Hood film
| Hood film | |
|---|---|
Director John Singleton, one of the pioneers of the genre. | |
| Years active | 1990s - 2000s |
| Location | United States |
| Major figures | Hughes Brothers, Ernest Dickerson, F. Gary Gray, Spike Lee, John Singleton, Mario Van Peebles |
| Influences | Blaxploitation, L.A. Rebellion, Mexploitation, Race film |
Hood film is a film genre originating in the United States, which features aspects of urban African American or Hispanic American culture. The genre is generally considered to have been popularized in the 1990s with films from noted directors such as John Singleton, Mario Van Peebles, F. Gary Gray, the Hughes Brothers, and Spike Lee. The genre has been identified as a sub-genre of the gangster film genre.

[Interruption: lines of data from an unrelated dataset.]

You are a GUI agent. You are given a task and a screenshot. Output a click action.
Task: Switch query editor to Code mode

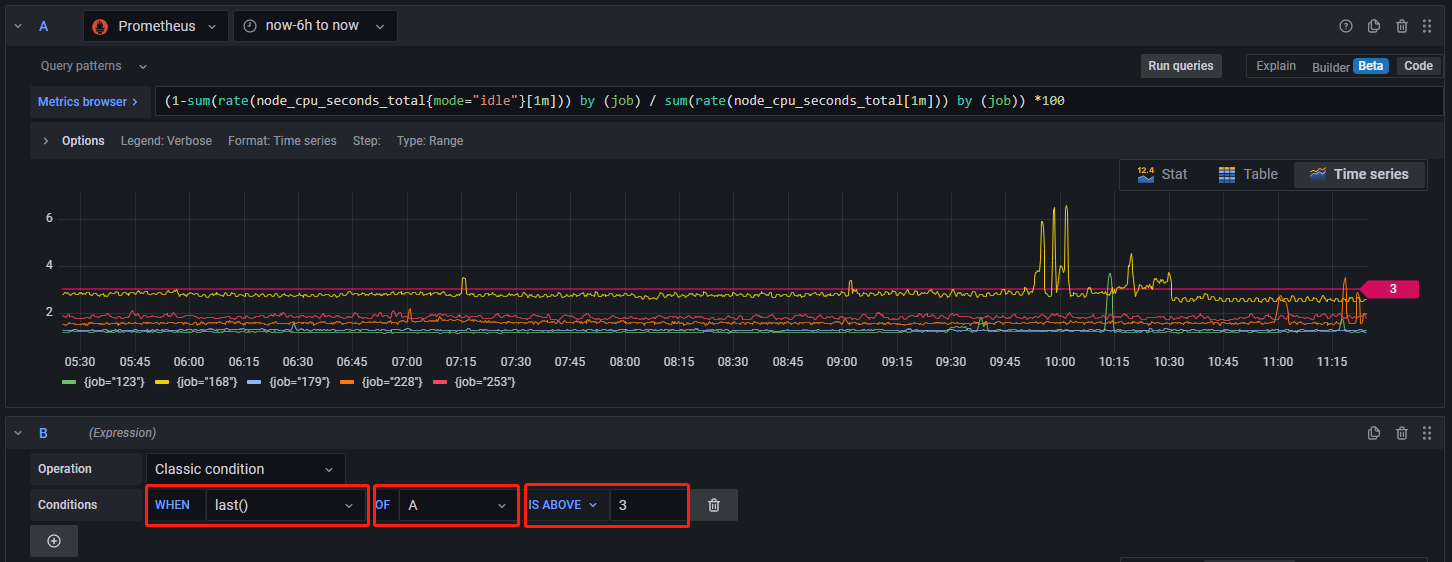coord(1418,66)
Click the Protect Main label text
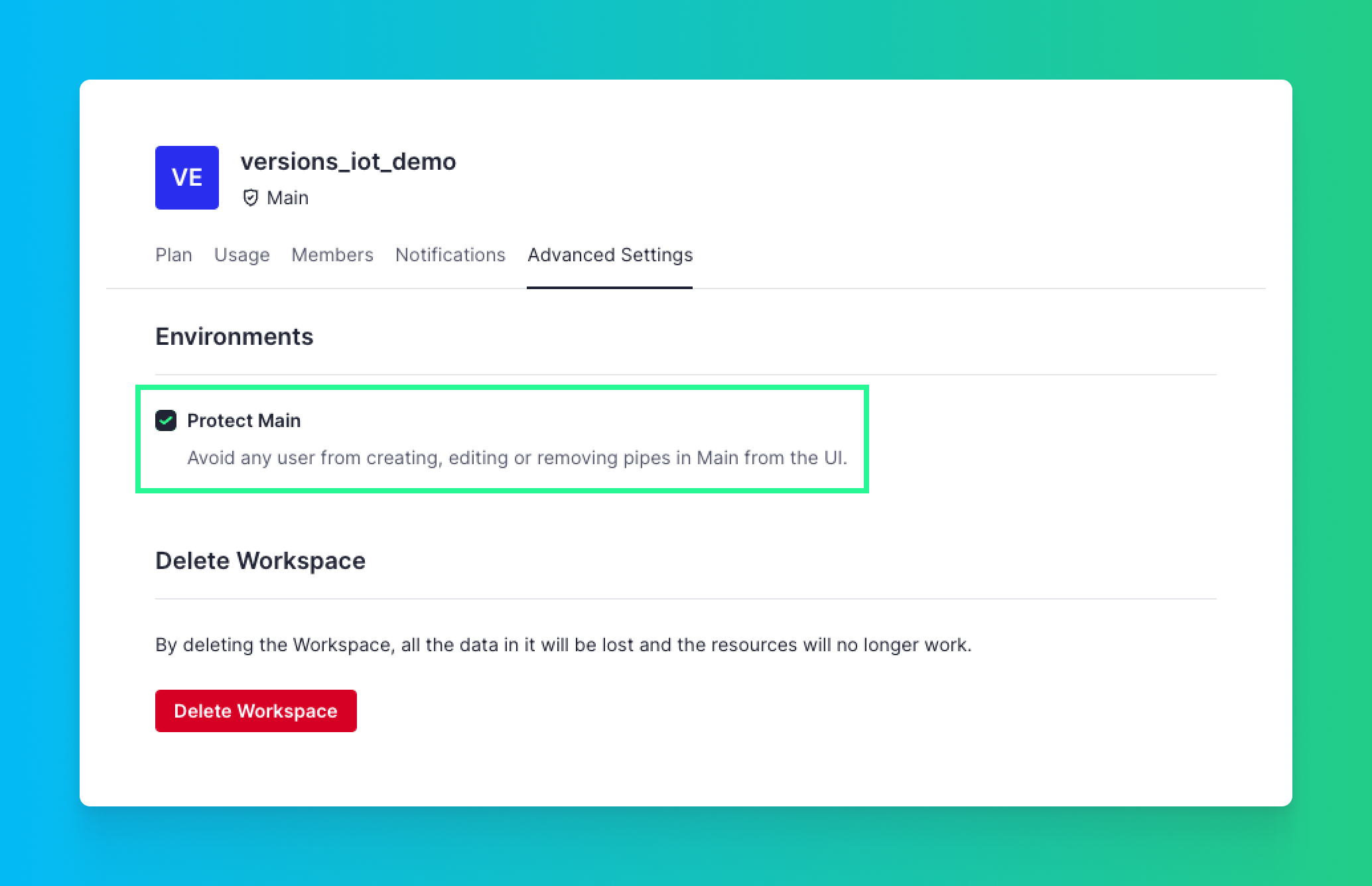1372x886 pixels. pos(243,420)
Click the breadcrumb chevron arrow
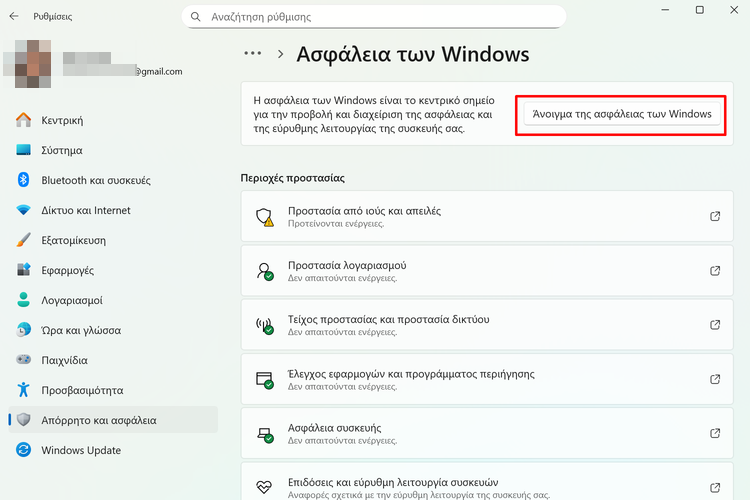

The genre has since spread outside the U.S., to places such as the United Kingdom and Canada.
Hood films have been variously described under a wide-array of names by critics, such as 'street-gang', 'ghetto-centric', 'action-crime-adventure', 'gangsta rap films', 'black action films', 'new black realism', 'new jack cinema', and 'black urban cinema'. Lee disparagingly referred to the genre as 'hiphop, urban drama, ghetto film'.